■ STATED TASK
Please rewrite the following entries with "check box" in place of every "checkbox", leaving everything else as it is.

-*-

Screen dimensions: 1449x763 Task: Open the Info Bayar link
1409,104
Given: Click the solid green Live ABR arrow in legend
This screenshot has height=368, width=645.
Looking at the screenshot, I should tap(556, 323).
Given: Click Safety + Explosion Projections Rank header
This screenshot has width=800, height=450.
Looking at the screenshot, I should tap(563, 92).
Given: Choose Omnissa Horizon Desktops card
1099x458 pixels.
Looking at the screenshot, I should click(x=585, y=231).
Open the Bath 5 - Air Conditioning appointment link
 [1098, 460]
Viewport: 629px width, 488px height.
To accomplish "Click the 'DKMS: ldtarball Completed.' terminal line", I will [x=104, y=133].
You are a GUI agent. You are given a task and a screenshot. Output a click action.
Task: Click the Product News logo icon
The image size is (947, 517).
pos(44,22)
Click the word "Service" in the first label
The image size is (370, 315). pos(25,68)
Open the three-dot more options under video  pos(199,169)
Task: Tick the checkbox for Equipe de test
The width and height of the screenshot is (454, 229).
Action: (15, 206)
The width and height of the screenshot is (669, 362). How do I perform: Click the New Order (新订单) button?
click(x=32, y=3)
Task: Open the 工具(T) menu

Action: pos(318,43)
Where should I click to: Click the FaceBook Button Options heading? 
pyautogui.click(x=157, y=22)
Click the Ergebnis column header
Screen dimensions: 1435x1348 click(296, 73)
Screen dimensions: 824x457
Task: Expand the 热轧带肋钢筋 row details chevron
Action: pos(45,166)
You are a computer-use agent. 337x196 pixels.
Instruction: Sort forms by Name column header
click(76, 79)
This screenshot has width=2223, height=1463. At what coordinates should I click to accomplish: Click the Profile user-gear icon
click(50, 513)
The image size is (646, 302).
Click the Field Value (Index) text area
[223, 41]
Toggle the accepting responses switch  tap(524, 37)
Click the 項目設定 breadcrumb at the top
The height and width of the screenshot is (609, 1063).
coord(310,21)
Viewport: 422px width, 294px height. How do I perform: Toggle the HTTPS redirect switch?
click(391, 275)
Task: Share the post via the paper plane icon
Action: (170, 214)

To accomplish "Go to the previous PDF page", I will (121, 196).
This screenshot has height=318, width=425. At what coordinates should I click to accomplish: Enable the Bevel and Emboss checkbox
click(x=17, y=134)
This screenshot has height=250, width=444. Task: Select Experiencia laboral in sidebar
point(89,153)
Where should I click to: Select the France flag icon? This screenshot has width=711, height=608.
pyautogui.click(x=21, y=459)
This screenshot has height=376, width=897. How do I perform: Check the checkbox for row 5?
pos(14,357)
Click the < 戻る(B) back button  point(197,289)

-*-

■ FINISHED EXERCISE
Screen dimensions: 1449x763 Task: Open the Info Bayar link
1409,104
Given: Click the solid green Live ABR arrow in legend
This screenshot has height=368, width=645.
Looking at the screenshot, I should tap(556, 323).
Given: Click Safety + Explosion Projections Rank header
This screenshot has width=800, height=450.
Looking at the screenshot, I should tap(563, 92).
Given: Choose Omnissa Horizon Desktops card
1099x458 pixels.
Looking at the screenshot, I should click(x=585, y=231).
Open the Bath 5 - Air Conditioning appointment link
 [1098, 460]
Viewport: 629px width, 488px height.
To accomplish "Click the 'DKMS: ldtarball Completed.' terminal line", I will [x=104, y=133].
You are a GUI agent. You are given a task and a screenshot. Output a click action.
Task: Click the Product News logo icon
The image size is (947, 517).
pos(44,22)
Click the word "Service" in the first label
The image size is (370, 315). pos(25,68)
Open the three-dot more options under video  pos(199,169)
Task: Tick the check box for Equipe de test
The width and height of the screenshot is (454, 229).
Action: (15, 206)
The width and height of the screenshot is (669, 362). How do I perform: Click the New Order (新订单) button?
click(x=32, y=3)
Task: Open the 工具(T) menu

Action: pos(318,43)
Where should I click to: Click the FaceBook Button Options heading? 
pyautogui.click(x=157, y=22)
Click the Ergebnis column header
Screen dimensions: 1435x1348 click(296, 73)
Screen dimensions: 824x457
Task: Expand the 热轧带肋钢筋 row details chevron
Action: pos(45,166)
You are a computer-use agent. 337x196 pixels.
Instruction: Sort forms by Name column header
click(76, 79)
This screenshot has width=2223, height=1463. At what coordinates should I click to accomplish: Click the Profile user-gear icon
click(50, 513)
The image size is (646, 302).
Click the Field Value (Index) text area
[223, 41]
Toggle the accepting responses switch  tap(524, 37)
Click the 項目設定 breadcrumb at the top
The height and width of the screenshot is (609, 1063).
coord(310,21)
Viewport: 422px width, 294px height. How do I perform: Toggle the HTTPS redirect switch?
click(391, 275)
Task: Share the post via the paper plane icon
Action: (170, 214)

To accomplish "Go to the previous PDF page", I will (121, 196).
This screenshot has height=318, width=425. At what coordinates should I click to accomplish: Enable the Bevel and Emboss check box
click(x=17, y=134)
This screenshot has height=250, width=444. Task: Select Experiencia laboral in sidebar
point(89,153)
Where should I click to: Select the France flag icon? This screenshot has width=711, height=608.
pyautogui.click(x=21, y=459)
This screenshot has height=376, width=897. How do I perform: Check the check box for row 5?
pos(14,357)
Click the < 戻る(B) back button  point(197,289)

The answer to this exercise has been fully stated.